Screenshot grounding data:
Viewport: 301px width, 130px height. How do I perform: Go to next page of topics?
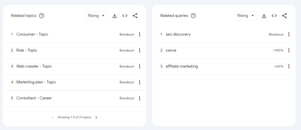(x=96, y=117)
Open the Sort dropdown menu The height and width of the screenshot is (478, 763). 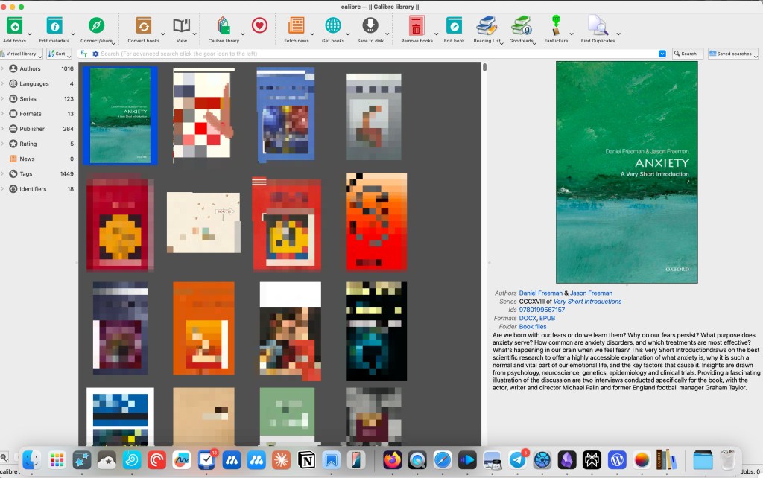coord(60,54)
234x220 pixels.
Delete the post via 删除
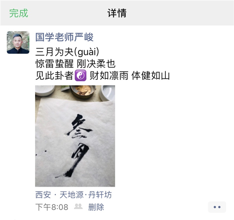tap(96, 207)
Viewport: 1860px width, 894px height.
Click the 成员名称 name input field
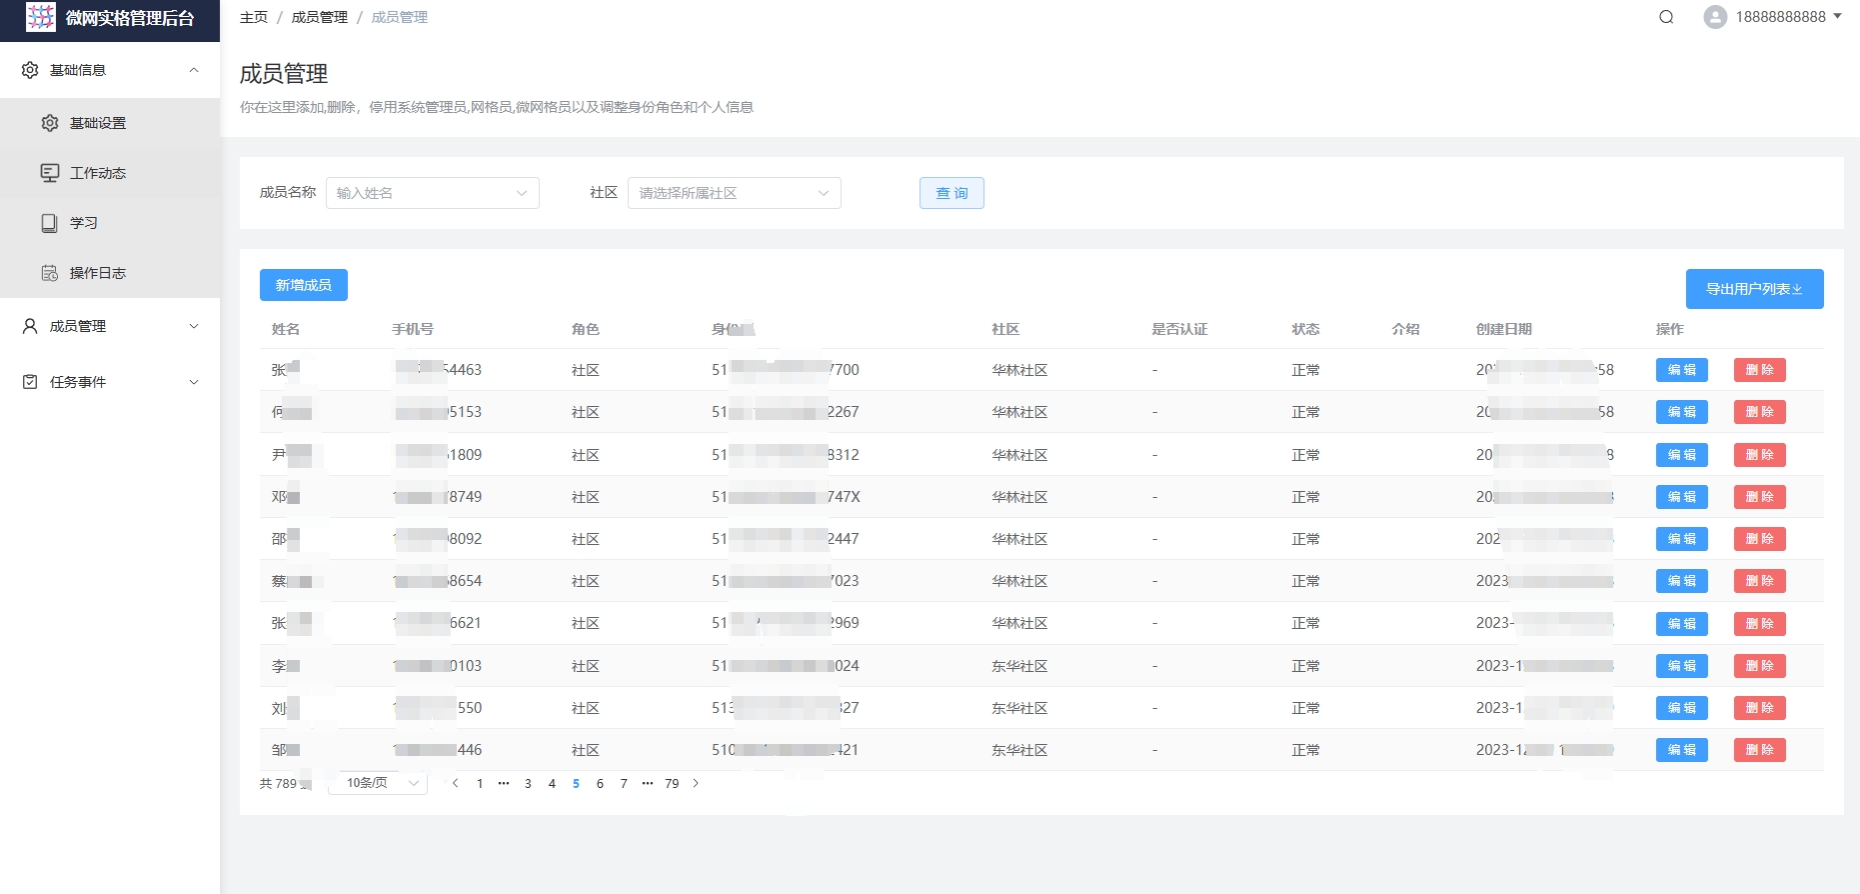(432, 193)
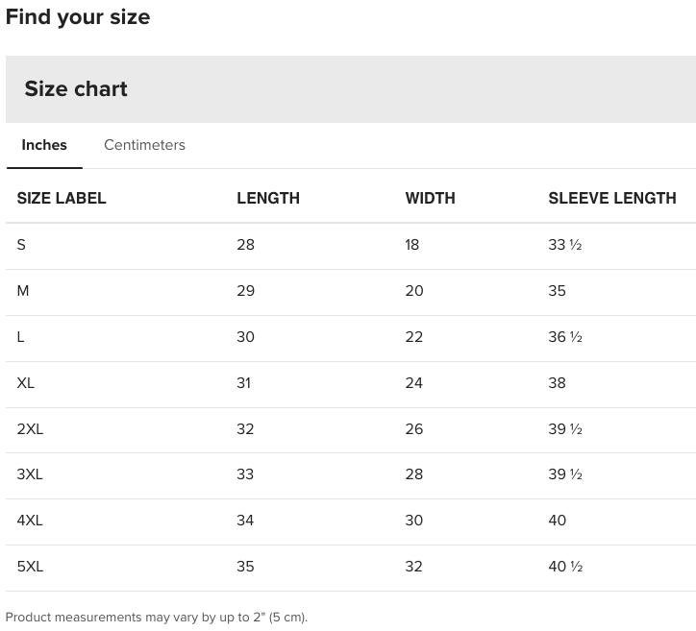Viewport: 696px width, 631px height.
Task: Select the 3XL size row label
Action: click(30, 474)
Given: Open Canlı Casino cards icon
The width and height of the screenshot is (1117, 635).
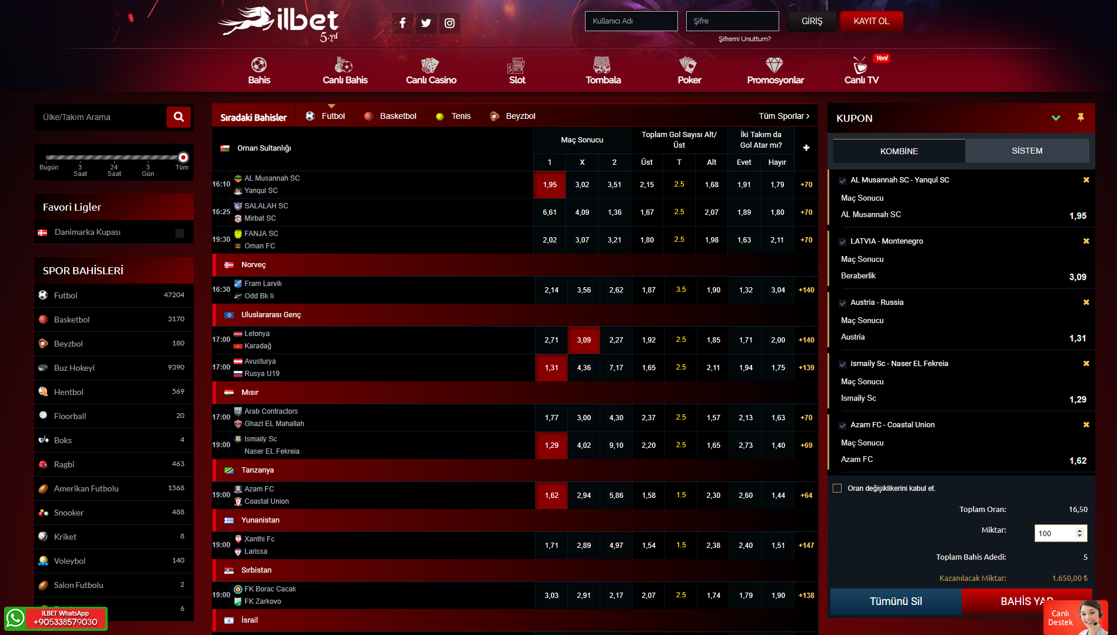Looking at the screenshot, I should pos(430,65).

» **WHAT YOU SHOULD DO**
Your reply should consist only of the lines running from the line with "The width and" to the end of the entries, both included, copied exactly and without any pictures.

» **TASK OUTPUT**
The width and height of the screenshot is (1117, 635).
Looking at the screenshot, I should pos(430,65).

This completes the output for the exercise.